Als Matrixwerkstoffe werden bei den FVK bevorzugt Epoxidharze (Kurzzeichen: EP) und ungesättigtes Polyesterharz (Kurzzeichen: UP) eingesetzt, weshalb nachfolgend auch nur auf diese Materialien eingegangen wird. Neben diesen beiden Reaktionsharzen werden auch Vinylesterharze (Kurzzeichen: VE), Methacrylatharze (Kurzzeichen: MMA), Phenol-Formaldehydharze (Kurzzeichen: PF), Polyurethanharze (Kurzzeichen: PU) und Aminoharze, hier speziell Melaminharz (Kurzzeichen: MF und MP) und Harnstoffharz (Kurzzeichen: UF) verwendet.

Auswirkungen des Härtungsprozesses auf die Eigenschaften

Epoxidharze sind härtbare Reaktionsharze die durch die Reaktion des Harzes und eines zugegebenen Härters, eventuell ergänzt durch Zuschlagstoffe wie reaktive Verdünner (z. B. Monoglycidether, Polyglycidether ), entstehen. Infolge dieser in der Regel exothermen Polyadditions-Reaktion entsteht dann ein duroplastischer Kunststoff, der sich durch eine hohe Festigkeit und chemische Beständigkeit, aber geringe Duktilität und Zähigkeit, auszeichnet. Diese Eigenschaften können noch wesentlich verbessert werden indem dem Harz anorganische Füllstoffe zugefügt werden oder Laminate oder Prepregs durch Einlage von Glas- oder Kohlenstofffasern erzeugt werden. Im Gegensatz zum UP-Harz müssen bei Epoxidharzen die stöchiometrischen Verhältnisse zwischen dem Harz und dem Härter genau beachtet werden, da bei Missachtung entweder nicht völlig vernetzte Kunststoffe entstehen oder überflüssige monomere Harz- oder Härterbestandteile zu klebrigen Oberflächen oder verminderter Festigkeit des Bauteils führen. Der Härtungsprozess (Vernetzung) kann je nach Harztyp (kalt- oder heiß härtend) wenige Minuten bis mehrere Stunden dauern, wobei der Aushärtungsprozess insbesondere bei dicken Bauteilen bzw. großen Wanddicken oder hohen Füllstoffgehalten bis zu mehreren Monaten dauern kann. Für Bauteile mit größeren Wanddicken sollten daher nur niedrigreaktive Harz/Härtersysteme genutzt werden. Die Verarbeitungsdauer von derartigen Reaktionsharzen wird als Topfzeit bezeichnet und hängt maßgeblich von der Verarbeitungstemperatur, dem Harztyp und der Menge des Ansatzes ab. Mit Erreichen der Topfzeit nimmt die Viskosität des Harzes in einer nichtlinearen zeitlichen Funktion zu, bis infolge des steigenden Vernetzungsgrads keine Verarbeitungsmöglichkeit mehr gegeben ist. Durch die Zugabe von Füll- oder Verstärkungsstoffen oder Thixotropiemitteln, wie Glaspuder oder Mikrohohlglaskugeln wird die Topfzeit des Harz-/Härtergemisches wesentlich beeinflusst. Zur Verkürzung der Topfzeit können bei kleineren Ansätzen Beschleuniger zugegeben werden, welche die Reaktionszeit erheblich verkürzen. Epoxidharze können zur vollständigen Vernetzung und zum Erreichen einer höheren Wärmeformbeständigkeit nach der Aushärtung einer Warmhärtung (Tempern) unterzogen werden, wodurch die Glastemperatur TG bis zu 30 °C ansteigen kann. Der Aushärtungsprozess wird jedoch auch wesentlich vom Typ des Epoxidharzes (Bisphenolbasierte, Novolak- und Spezial-Harze), und dessen Chemismus beeinflusst.

· · · · · · ·

[Aufgaben]
**a.** Nennen Sie alle Größen, von denen die Topfzeit laut dem Text über Reaktionsharze maßgeblich abhängt.
**b.** Geben Sie aus dem Text über Reaktionsharze die Passage wortgetreu wieder, beginnend mit „Als Matrixwerkstoffe werden“ und weiter bis einschließlich „(Kurzzeichen: UF) verwendet.“.
Für die Bearbeitung ist allein der Text über Reaktionsharze heranzuziehen.

[Erfasste Daten]
· · · · · · ·

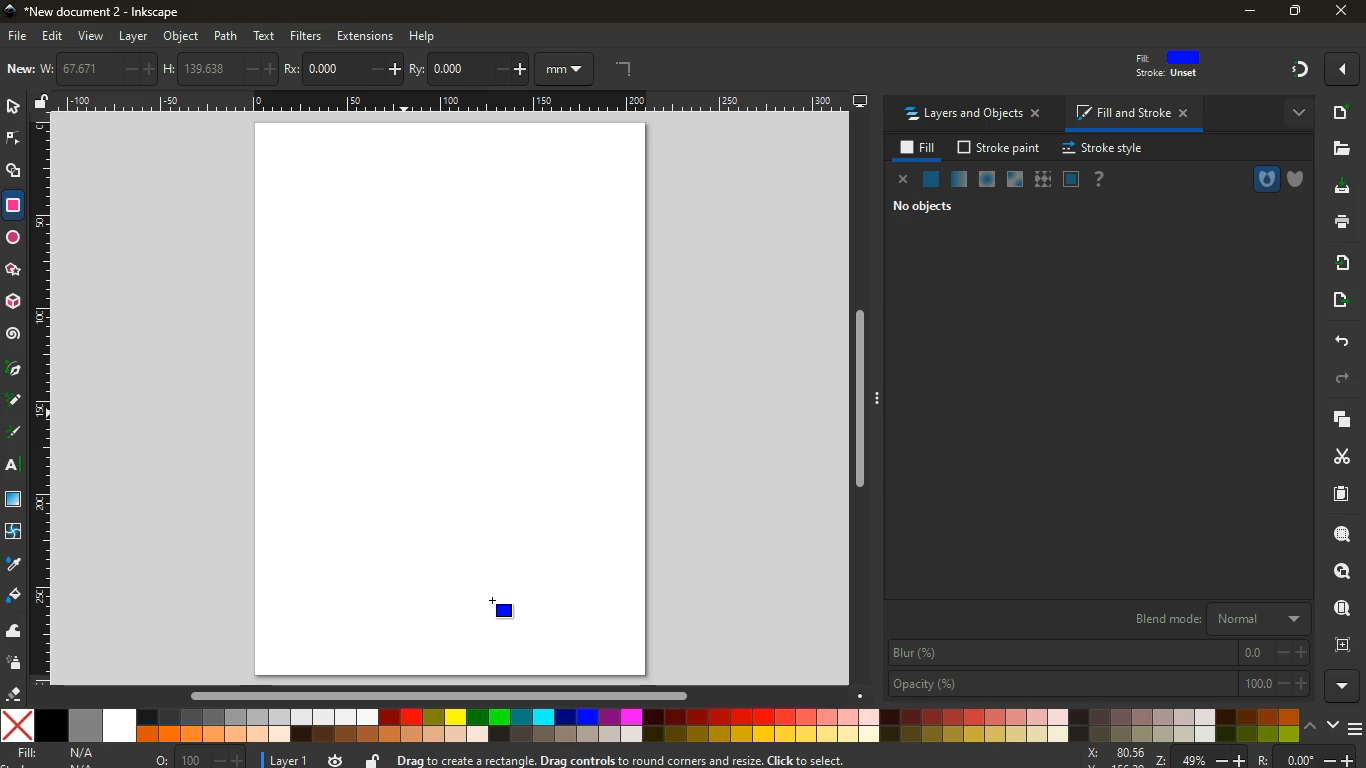 This screenshot has height=768, width=1366. I want to click on o, so click(201, 758).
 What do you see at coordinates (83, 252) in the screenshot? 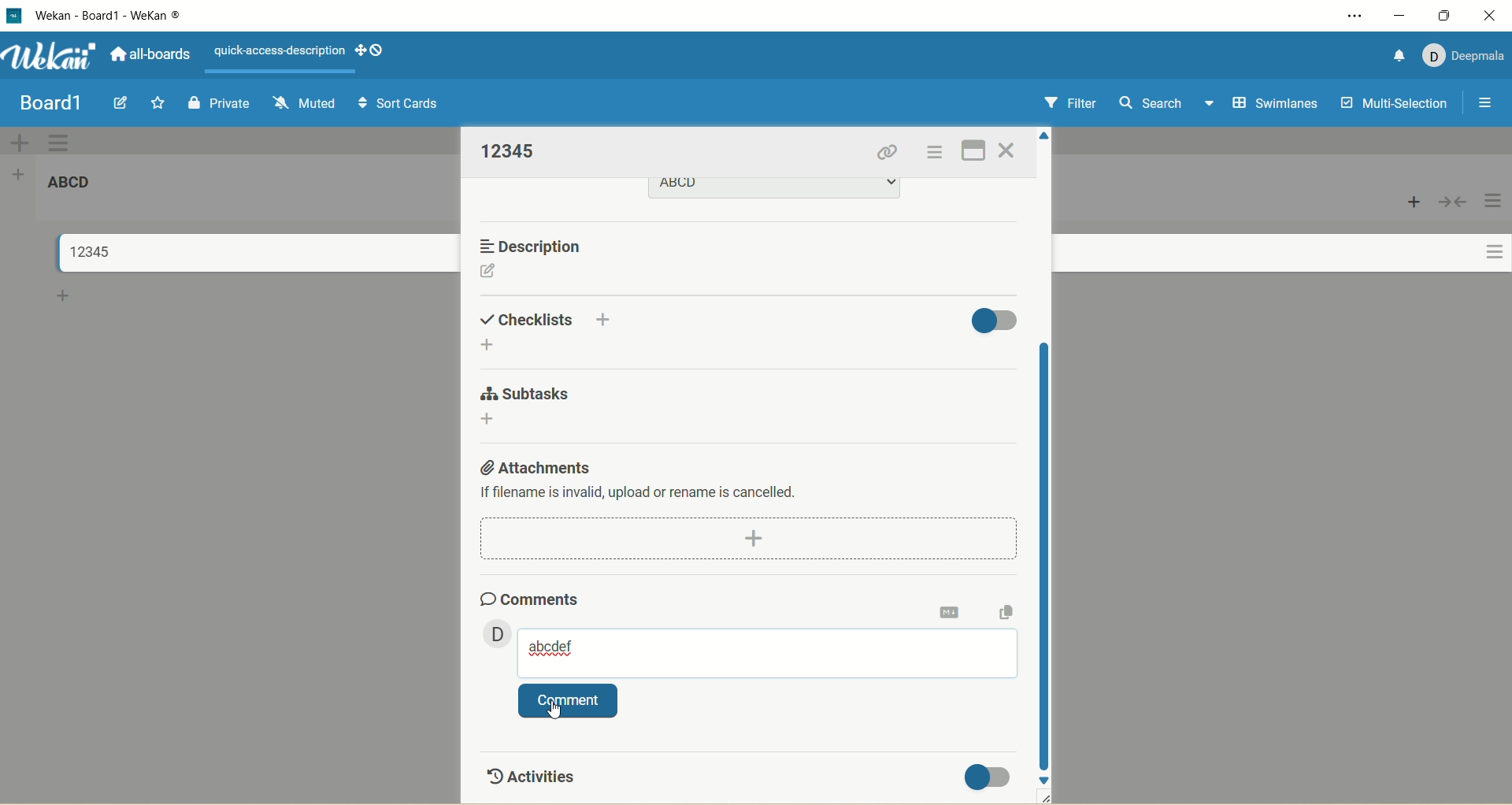
I see `title` at bounding box center [83, 252].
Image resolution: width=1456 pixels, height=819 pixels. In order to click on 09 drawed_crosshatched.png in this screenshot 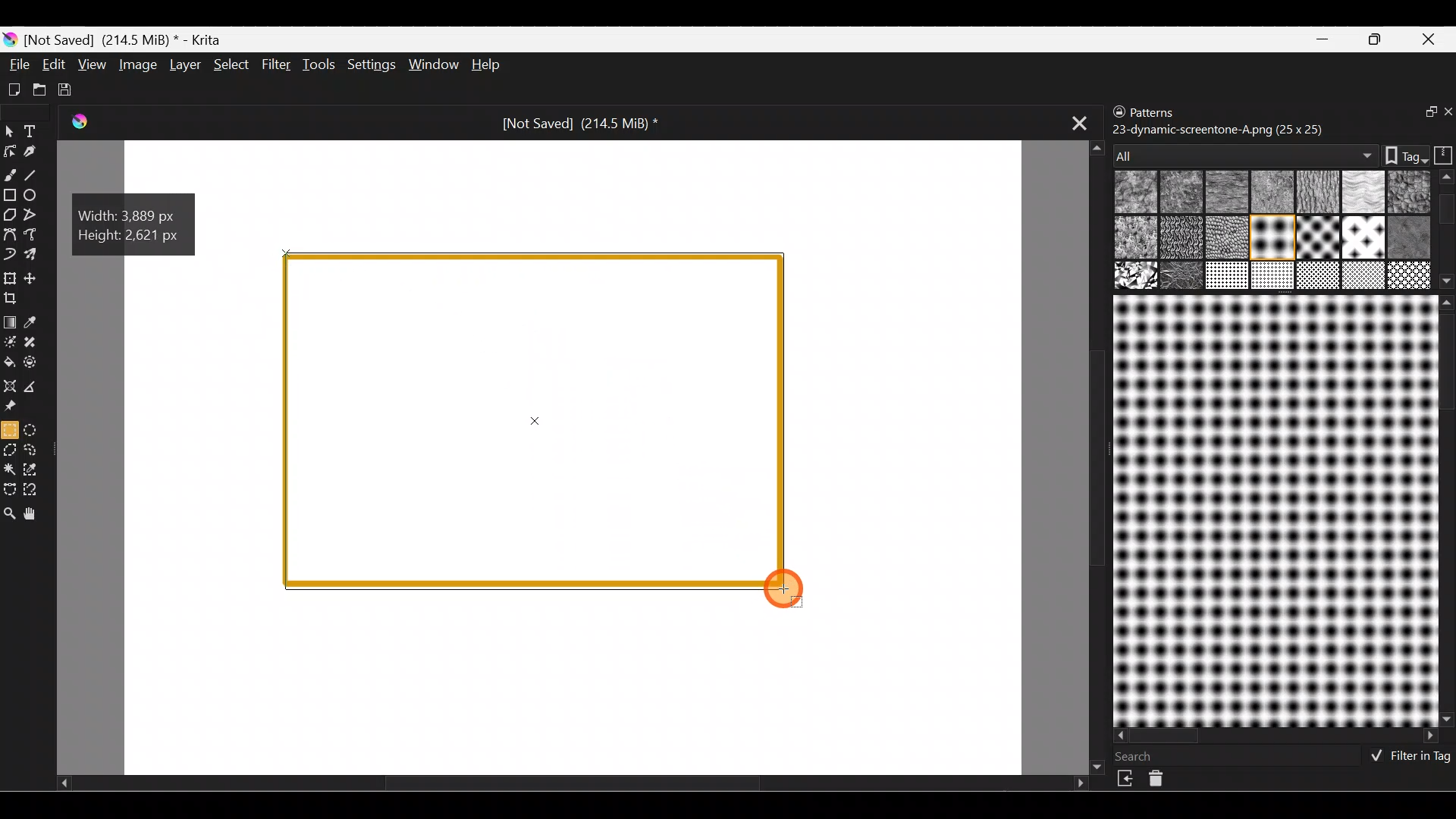, I will do `click(1179, 239)`.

· · · · · · ·

[Lösungen]
**a.** Verarbeitungstemperatur, Harztyp, Menge des Ansatzes

**b.**
Als Matrixwerkstoffe werden bei den FVK bevorzugt Epoxidharze (Kurzzeichen: EP) und ungesättigtes Polyesterharz (Kurzzeichen: UP) eingesetzt, weshalb nachfolgend auch nur auf diese Materialien eingegangen wird. Neben diesen beiden Reaktionsharzen werden auch Vinylesterharze (Kurzzeichen: VE), Methacrylatharze (Kurzzeichen: MMA), Phenol-Formaldehydharze (Kurzzeichen: PF), Polyurethanharze (Kurzzeichen: PU) und Aminoharze, hier speziell Melaminharz (Kurzzeichen: MF und MP) und Harnstoffharz (Kurzzeichen: UF) verwendet.